IN THE UNITED STATES DISTRICT COURT FOR THE EASTERN DISTRICT OF PENNSYLVANIA
August 11, 2009
JAMES MCGUFFEY, PLAINTIFF.
BRINK'S, INC., DEFENDANT.
JAMES MCGUFFEY, PLAINTIFF.
BRINK'S, INC. DEFENDANT.
The opinion of the court was delivered by: Anita B. Brody, J.
James McGuffey sued Brink's Inc. ("Brinks"), for employment discrimination and prevailed on several counts after a jury trial. He then filed a petition for attorney's fees that I granted. Now McGuffey has filed a supplemental motion for attorney's fees (Doc. #103). His attorney Carmen Matos seeks a fee award for her work replying to Brinks's response to the original fee petition and preparing the supplemental fee petition. Because I find her claimed hours of work reasonable, I will grant the motion.
The facts of this case and the law related to fee awards are extensively reviewed in my prior opinion McGuffey v. Brink's, Inc., 598 F.Supp.2d 659 (E.D.Pa. 2009). In brief, a prevailing party is entitled to an award of reasonable attorney's fees and costs pursuant to 29 U.S.C. §§ 216(b) and 626(b). A court calculates the proper amount by multiplying the number of hours reasonably expended on litigation by a reasonable hourly rate. Hensley v. Eckerhart, 461 U.S. 424, 433 (1983).

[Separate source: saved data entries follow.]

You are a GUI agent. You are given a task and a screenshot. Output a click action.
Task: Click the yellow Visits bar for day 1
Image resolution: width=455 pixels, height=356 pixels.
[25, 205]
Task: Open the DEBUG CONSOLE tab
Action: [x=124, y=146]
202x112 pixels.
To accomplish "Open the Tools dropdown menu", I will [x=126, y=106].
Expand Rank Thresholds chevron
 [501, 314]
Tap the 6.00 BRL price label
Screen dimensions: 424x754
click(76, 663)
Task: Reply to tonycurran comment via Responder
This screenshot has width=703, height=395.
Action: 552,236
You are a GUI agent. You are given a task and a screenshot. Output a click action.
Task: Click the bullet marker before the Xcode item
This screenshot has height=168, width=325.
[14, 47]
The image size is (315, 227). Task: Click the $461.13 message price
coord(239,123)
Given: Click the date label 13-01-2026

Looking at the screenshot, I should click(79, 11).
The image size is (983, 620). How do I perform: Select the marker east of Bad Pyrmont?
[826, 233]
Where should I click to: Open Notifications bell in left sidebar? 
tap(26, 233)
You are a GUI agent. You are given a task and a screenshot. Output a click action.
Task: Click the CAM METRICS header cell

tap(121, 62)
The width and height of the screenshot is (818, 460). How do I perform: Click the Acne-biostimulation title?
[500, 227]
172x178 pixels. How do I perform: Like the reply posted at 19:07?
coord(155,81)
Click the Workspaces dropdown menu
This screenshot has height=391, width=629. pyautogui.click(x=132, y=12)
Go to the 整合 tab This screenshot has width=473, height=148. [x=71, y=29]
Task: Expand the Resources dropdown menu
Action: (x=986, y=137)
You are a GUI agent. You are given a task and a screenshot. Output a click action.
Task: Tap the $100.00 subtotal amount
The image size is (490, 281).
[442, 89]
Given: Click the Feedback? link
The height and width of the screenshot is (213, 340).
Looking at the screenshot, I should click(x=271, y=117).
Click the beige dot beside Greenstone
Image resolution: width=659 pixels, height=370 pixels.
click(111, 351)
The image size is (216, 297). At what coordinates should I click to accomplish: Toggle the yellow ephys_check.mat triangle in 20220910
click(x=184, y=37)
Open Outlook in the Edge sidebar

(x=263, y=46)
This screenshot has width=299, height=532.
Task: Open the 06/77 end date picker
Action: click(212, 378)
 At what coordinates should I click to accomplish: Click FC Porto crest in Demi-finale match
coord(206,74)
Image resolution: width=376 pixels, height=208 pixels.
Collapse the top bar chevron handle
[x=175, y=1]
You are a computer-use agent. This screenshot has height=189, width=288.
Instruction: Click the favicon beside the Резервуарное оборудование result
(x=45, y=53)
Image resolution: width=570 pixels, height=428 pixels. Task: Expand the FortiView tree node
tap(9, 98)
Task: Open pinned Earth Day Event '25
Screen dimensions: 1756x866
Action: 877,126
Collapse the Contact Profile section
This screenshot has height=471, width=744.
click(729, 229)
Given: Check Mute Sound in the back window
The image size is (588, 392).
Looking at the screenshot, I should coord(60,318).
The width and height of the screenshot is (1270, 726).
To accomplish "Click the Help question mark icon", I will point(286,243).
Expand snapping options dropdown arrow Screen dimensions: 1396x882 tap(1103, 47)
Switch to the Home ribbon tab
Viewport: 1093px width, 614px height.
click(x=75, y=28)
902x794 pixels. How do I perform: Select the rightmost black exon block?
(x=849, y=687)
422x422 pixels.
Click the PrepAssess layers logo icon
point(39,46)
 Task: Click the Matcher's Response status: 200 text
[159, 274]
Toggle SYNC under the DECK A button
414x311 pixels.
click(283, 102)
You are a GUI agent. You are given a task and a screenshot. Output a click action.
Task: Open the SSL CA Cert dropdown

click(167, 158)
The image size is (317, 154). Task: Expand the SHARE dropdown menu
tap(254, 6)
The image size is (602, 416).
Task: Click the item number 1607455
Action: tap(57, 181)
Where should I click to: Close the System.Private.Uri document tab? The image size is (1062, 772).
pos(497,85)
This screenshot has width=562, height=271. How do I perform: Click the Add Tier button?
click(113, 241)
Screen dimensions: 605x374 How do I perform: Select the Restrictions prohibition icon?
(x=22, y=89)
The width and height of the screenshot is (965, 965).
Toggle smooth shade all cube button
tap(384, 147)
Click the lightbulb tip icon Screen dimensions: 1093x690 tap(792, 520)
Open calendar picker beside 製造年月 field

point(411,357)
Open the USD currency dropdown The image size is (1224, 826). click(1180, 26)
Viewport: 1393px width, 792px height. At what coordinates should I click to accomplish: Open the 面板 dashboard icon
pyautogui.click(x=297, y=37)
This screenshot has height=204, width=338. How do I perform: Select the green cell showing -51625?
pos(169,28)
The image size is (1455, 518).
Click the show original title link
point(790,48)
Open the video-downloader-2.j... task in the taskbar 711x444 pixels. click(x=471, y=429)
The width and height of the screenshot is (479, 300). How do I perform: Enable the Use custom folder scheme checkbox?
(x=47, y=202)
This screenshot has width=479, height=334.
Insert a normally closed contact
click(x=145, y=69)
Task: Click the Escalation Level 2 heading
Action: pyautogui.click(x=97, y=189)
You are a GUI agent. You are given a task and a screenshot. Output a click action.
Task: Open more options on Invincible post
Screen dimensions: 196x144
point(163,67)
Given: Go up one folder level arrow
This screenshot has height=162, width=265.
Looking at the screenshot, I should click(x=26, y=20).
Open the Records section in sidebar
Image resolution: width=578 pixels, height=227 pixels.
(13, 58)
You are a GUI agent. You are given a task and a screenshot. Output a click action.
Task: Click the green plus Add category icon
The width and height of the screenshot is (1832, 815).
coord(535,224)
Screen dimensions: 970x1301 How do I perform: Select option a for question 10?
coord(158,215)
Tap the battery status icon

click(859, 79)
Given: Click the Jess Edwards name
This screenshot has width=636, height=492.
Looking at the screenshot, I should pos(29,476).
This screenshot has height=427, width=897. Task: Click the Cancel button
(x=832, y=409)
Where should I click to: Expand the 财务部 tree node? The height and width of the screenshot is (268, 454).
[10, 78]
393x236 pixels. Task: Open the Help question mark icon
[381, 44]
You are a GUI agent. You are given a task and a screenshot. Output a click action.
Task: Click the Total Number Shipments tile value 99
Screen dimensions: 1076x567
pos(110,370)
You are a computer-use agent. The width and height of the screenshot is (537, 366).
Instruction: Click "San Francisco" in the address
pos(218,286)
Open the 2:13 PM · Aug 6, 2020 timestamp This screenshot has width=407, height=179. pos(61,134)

In my previous opinion, I determined that $400 per hour was a reasonable rate for Matos, given her experience and expertise. McGuffey, 598 F.Supp.2d at 670. Now, I must evaluate the hours of work for which she now seeks compensation. See Evans v. Port Auth. of N.Y. & N.J., 273 F.3d 346, 362 (3d Cir. 2001) ("[I]t is necessary that the Court go line, by line, by line through the billing records supporting the fee request."). Here, the court should "review the time charged, decide whether the hours set out were reasonably expended for each of the particular purposes described and then exclude those that are excessive, redundant, or otherwise unnecessary." Pa. Envtl. Def. Found. v. Canon-McMillian Sch. Dist., 152 F.3d 228, 232 (3d Cir. 1998) (internal quotations omitted).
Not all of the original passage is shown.